31      Dans ces conditions, il y a lieu de répondre à la deuxième question que l’article 1er, paragraphe 2, de la directive 93/13 doit être interprété en ce sens que cette directive ne s’applique pas aux conditions figurant dans le contrat de bail social conclu entre une société de logement social agréée et un locataire, qui sont déterminées par une réglementation nationale, telle que l’article 11 du contrat de bail type annexé à l’arrêté-cadre sur le bail social.

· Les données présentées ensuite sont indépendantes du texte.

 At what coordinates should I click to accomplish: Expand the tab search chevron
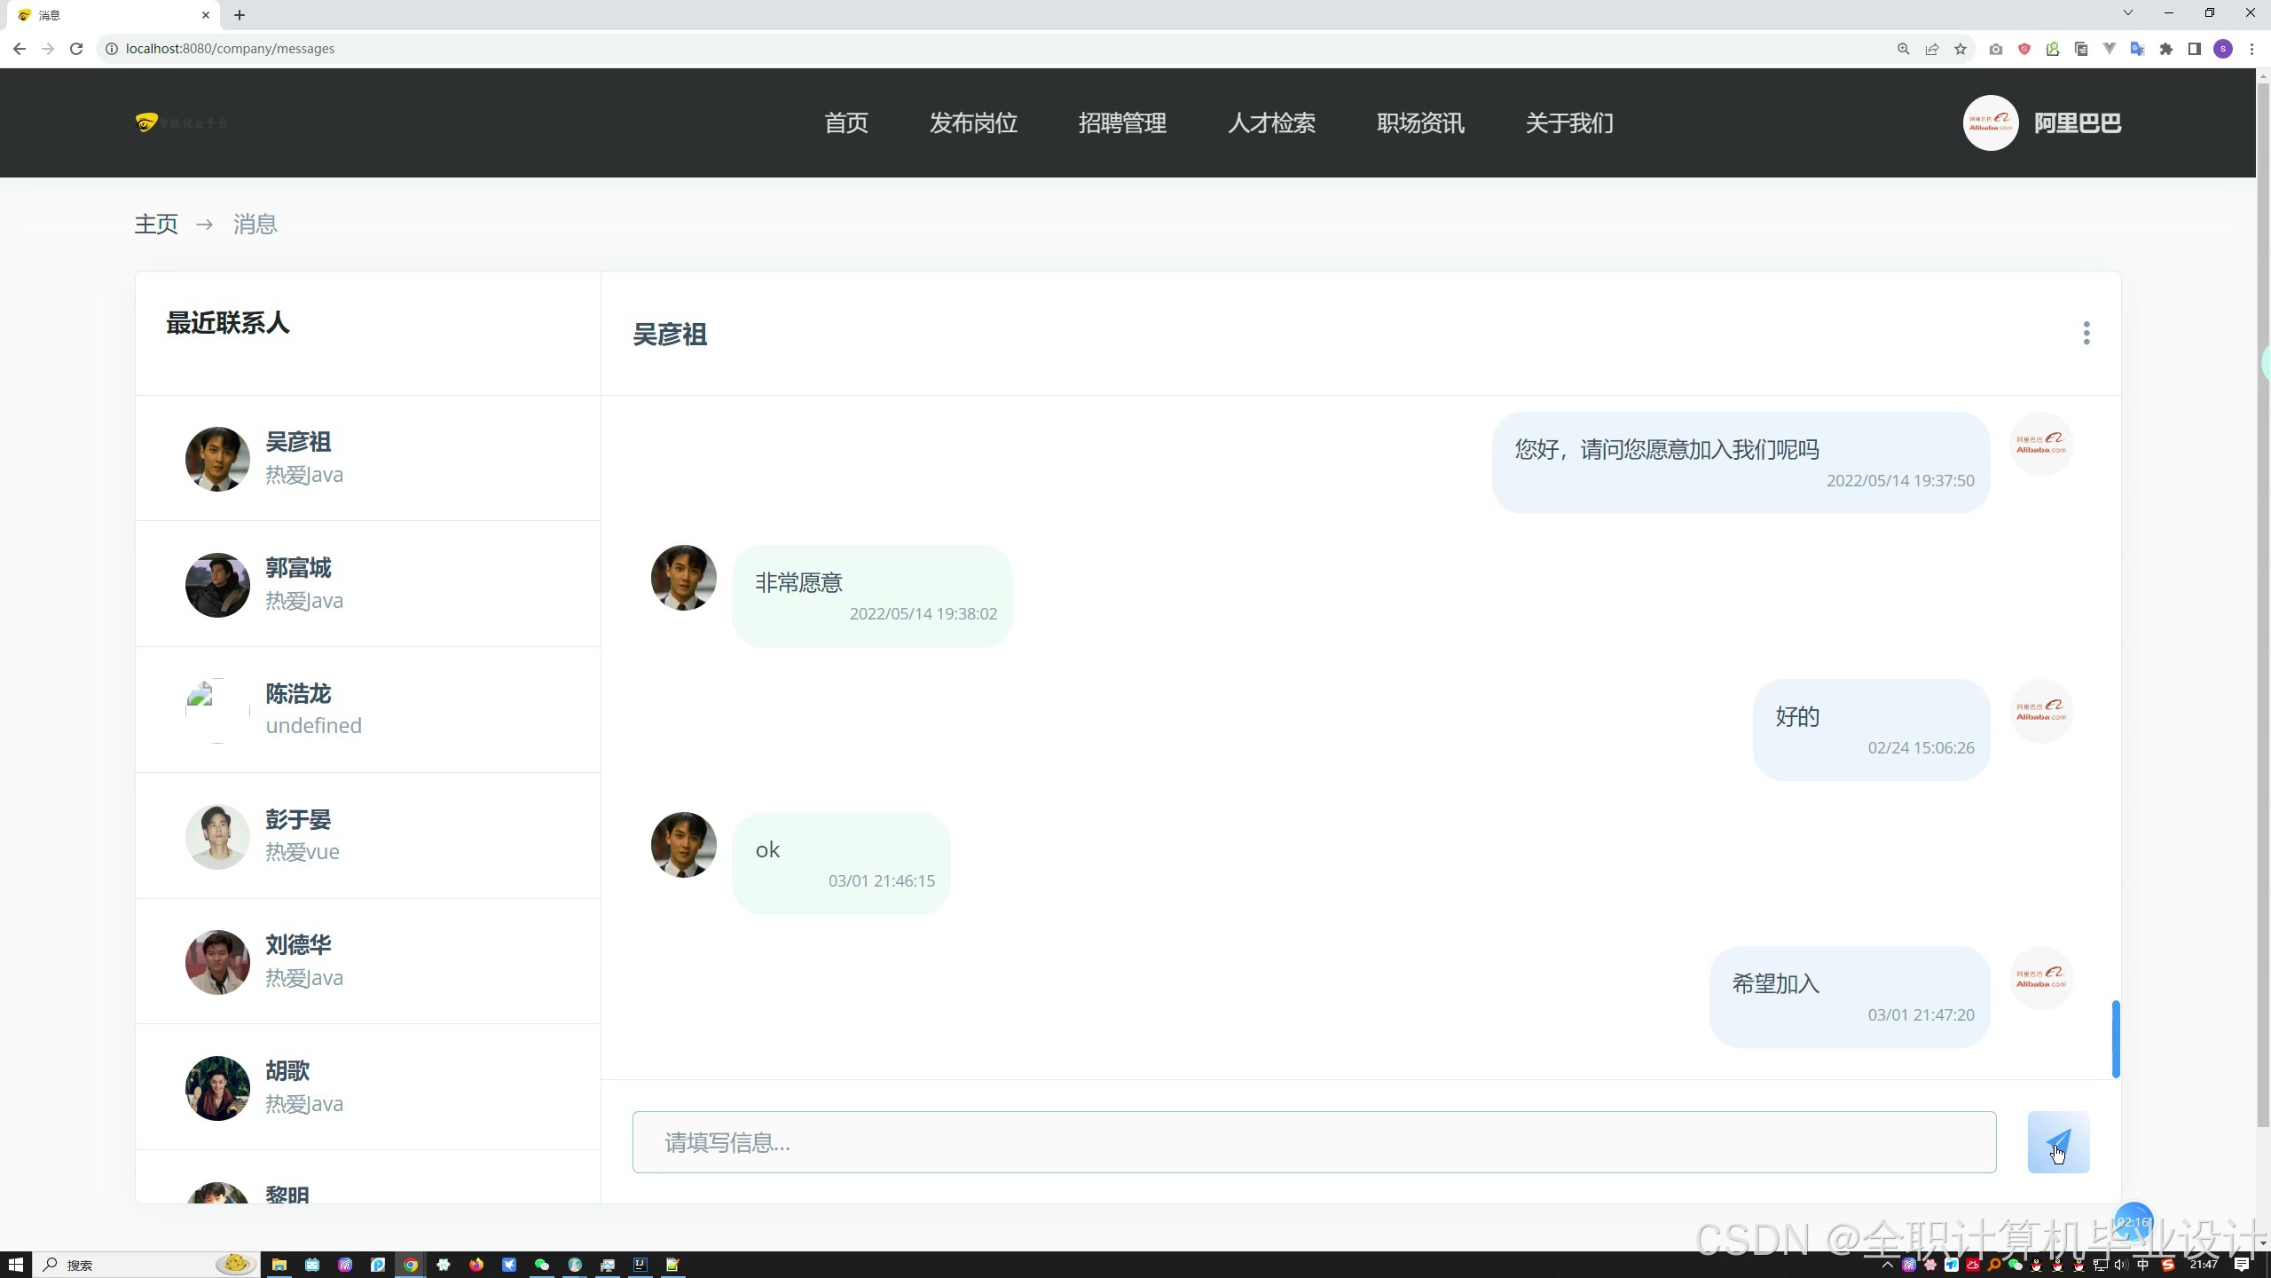pos(2127,12)
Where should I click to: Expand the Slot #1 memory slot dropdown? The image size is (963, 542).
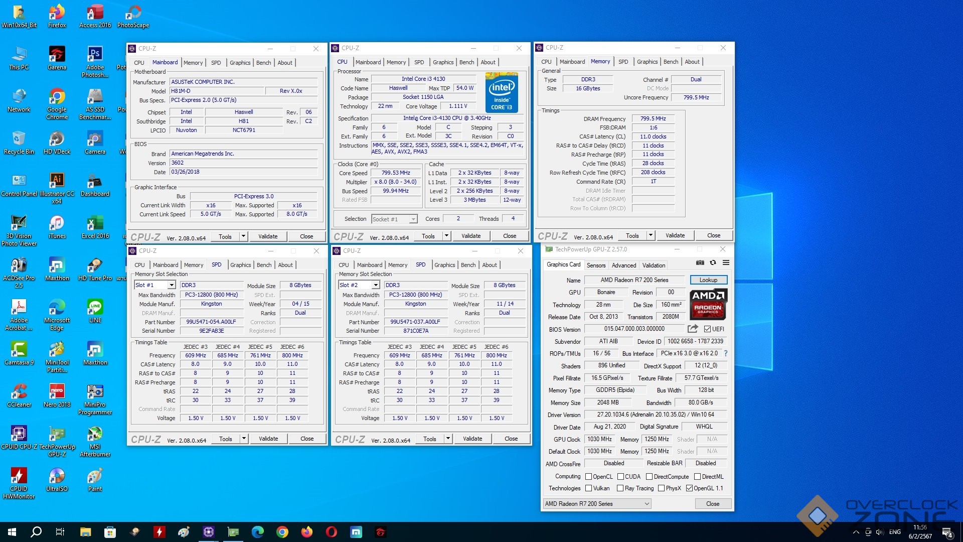(x=171, y=285)
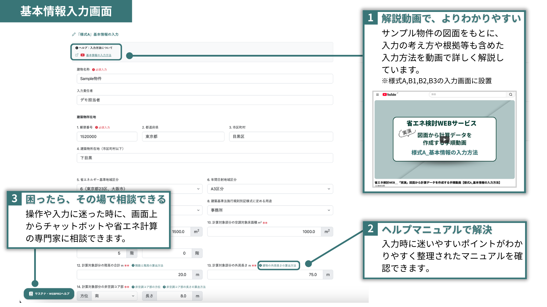This screenshot has width=547, height=307.
Task: Open the 基本情報の入力方法 video link
Action: click(99, 55)
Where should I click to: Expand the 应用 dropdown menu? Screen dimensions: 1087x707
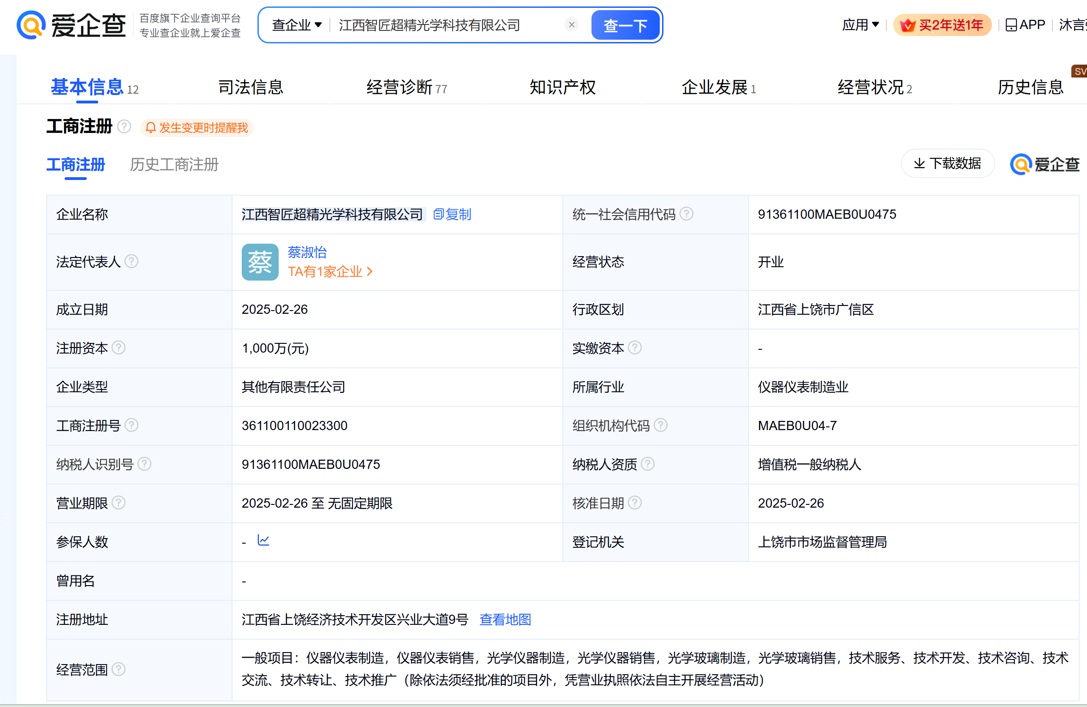pyautogui.click(x=860, y=25)
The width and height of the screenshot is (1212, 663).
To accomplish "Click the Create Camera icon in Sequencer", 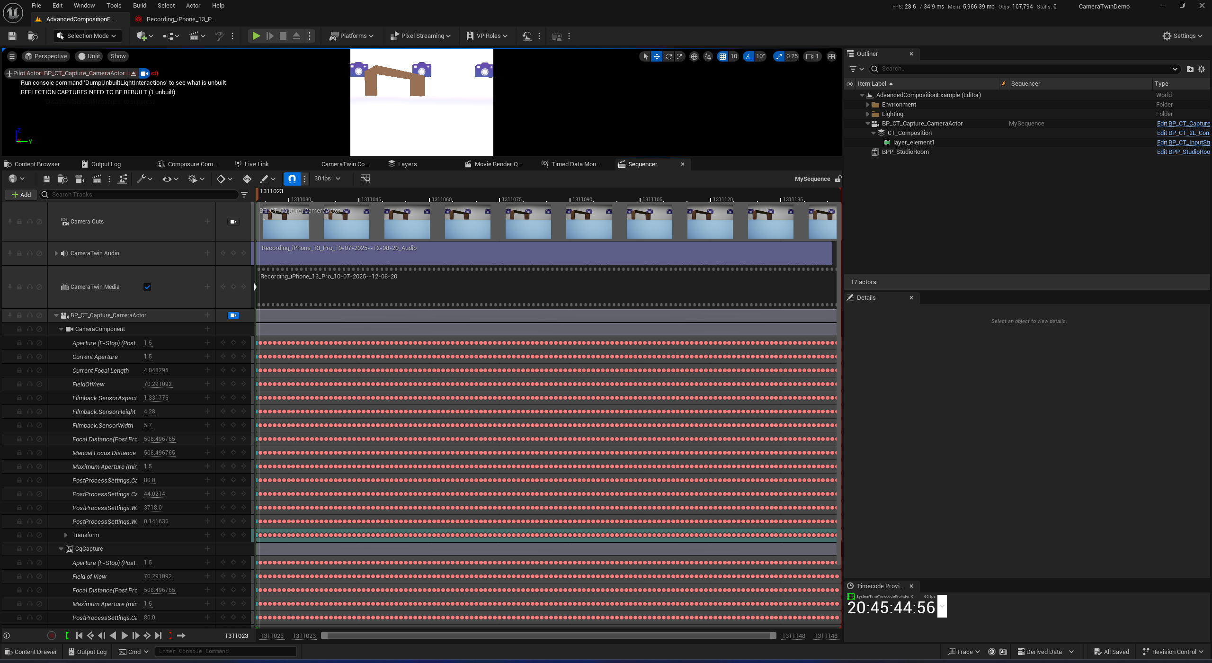I will [80, 179].
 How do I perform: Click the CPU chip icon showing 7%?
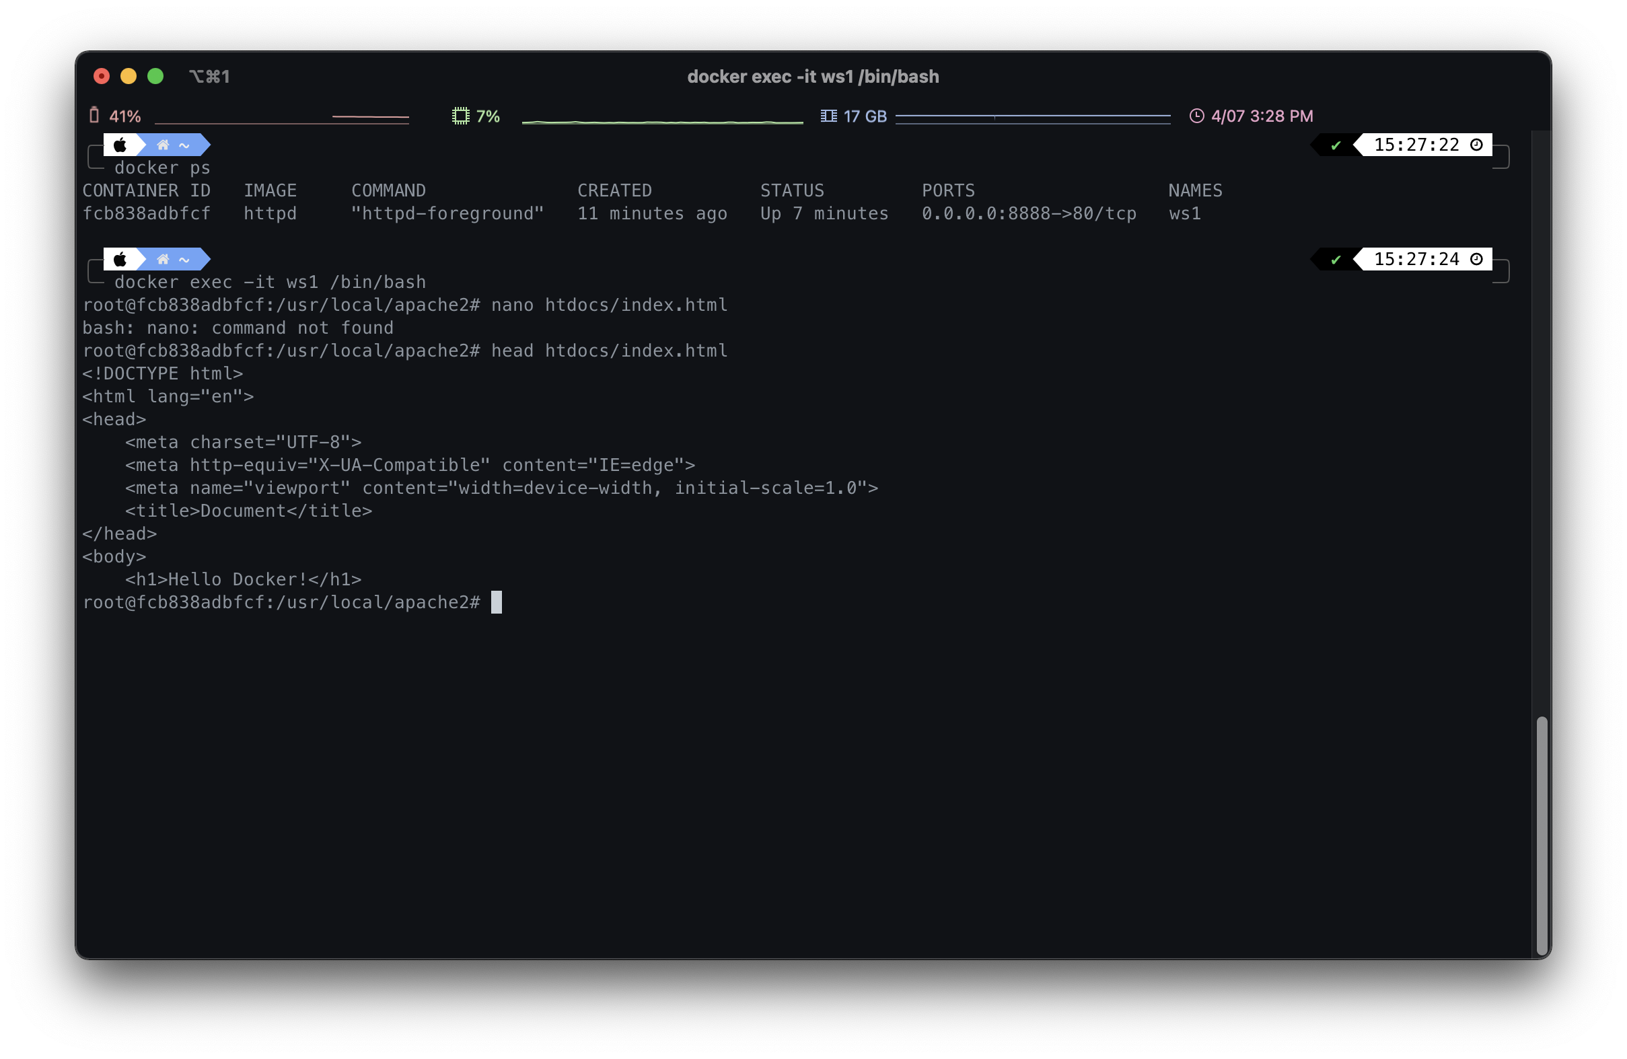(461, 116)
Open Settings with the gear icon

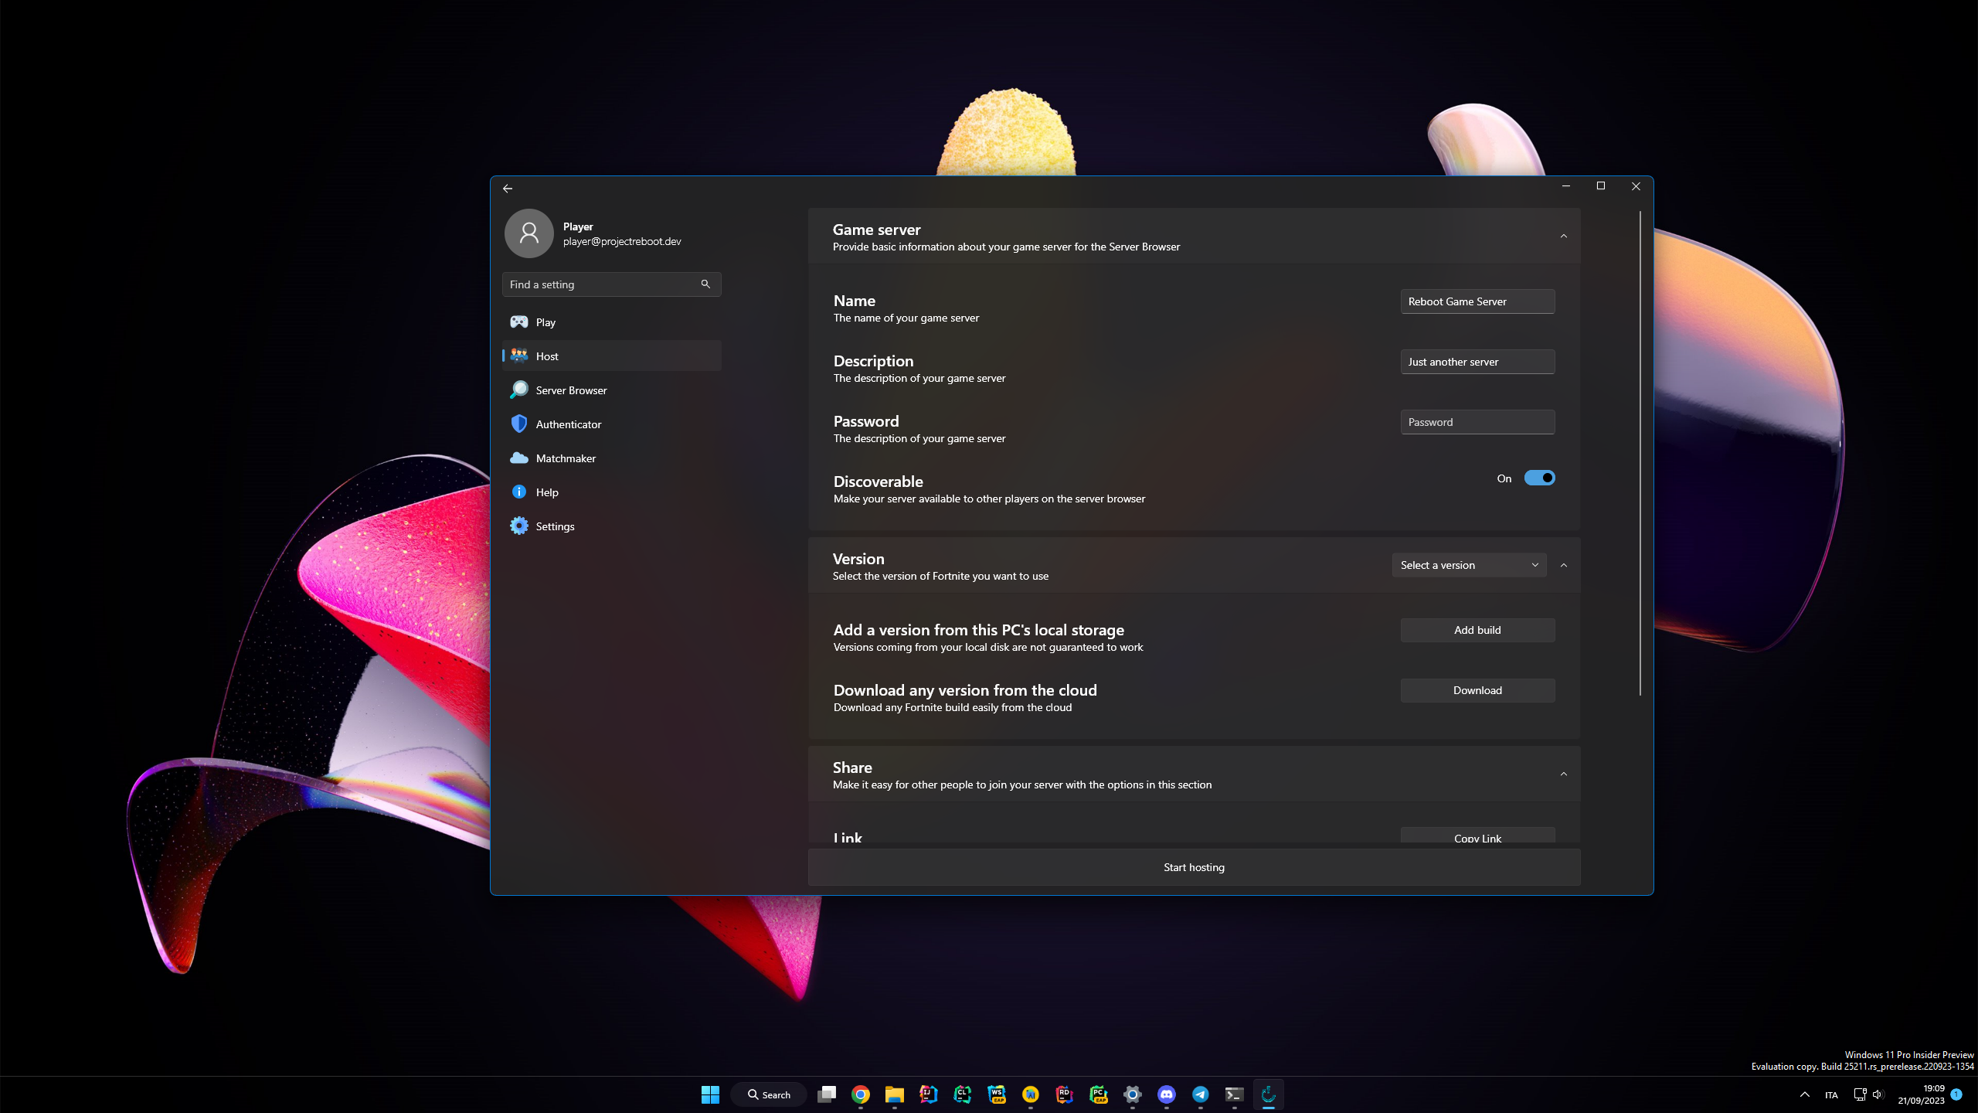[519, 526]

32      Par ailleurs, les première et troisième questions portent, en substance, sur le point de savoir si une société de logement social agréée, telle que le bailleur dans l’affaire au principal, peut être qualifiée de professionnel, au sens de l’article 1er, paragraphe 1, et de l’article 2, sous c), de la directive 93/13, de telle sorte qu’un contrat de bail conclu entre ladite société de logement et le locataire, conformément à l’arrêté-cadre sur le bail social, puisse être considéré comme étant un contrat conclu entre un professionnel et un consommateur, au sens dudit article 1er, paragraphe 1, de cette directive.

33      Cependant, dès lors que, ainsi que cela ressort de la réponse apportée à la deuxième question, la directive 93/13 ne s’applique pas dans une affaire telle que celle au principal, il n’y a pas lieu de répondre aux première et troisième questions.

 Sur les dépens

34      La procédure revêtant, à l’égard des parties au principal, le caractère d’un incident soulevé devant la juridiction de renvoi, il appartient à celle-ci de statuer sur les dépens.

Par ces motifs, la Cour (huitième chambre) dit pour droit :

L’article 1er, paragraphe 2, de la directive 93/13/CEE du Conseil, du 5 avril 1993, concernant les clauses abusives dans les contrats conclus avec les consommateurs, doit être interprété en ce sens que cette directive ne s’applique pas aux conditions figurant dans le contrat de bail social conclu entre une société de logement social agréée et un locataire, qui sont déterminées par une réglementation nationale telle que l’article 11 du contrat de bail type annexé au Besluit van de Vlaamse Regering tot reglementering van het sociale huurstelsel ter uitvoering van titel VII van de Vlaamse Wooncode (arrêté du gouvernement flamand réglementant le régime du bail social et portant exécution du titre VII du code flamand du logement), du 12 octobre 2007.

Signatures


*      Langue de procédure : le néerlandais.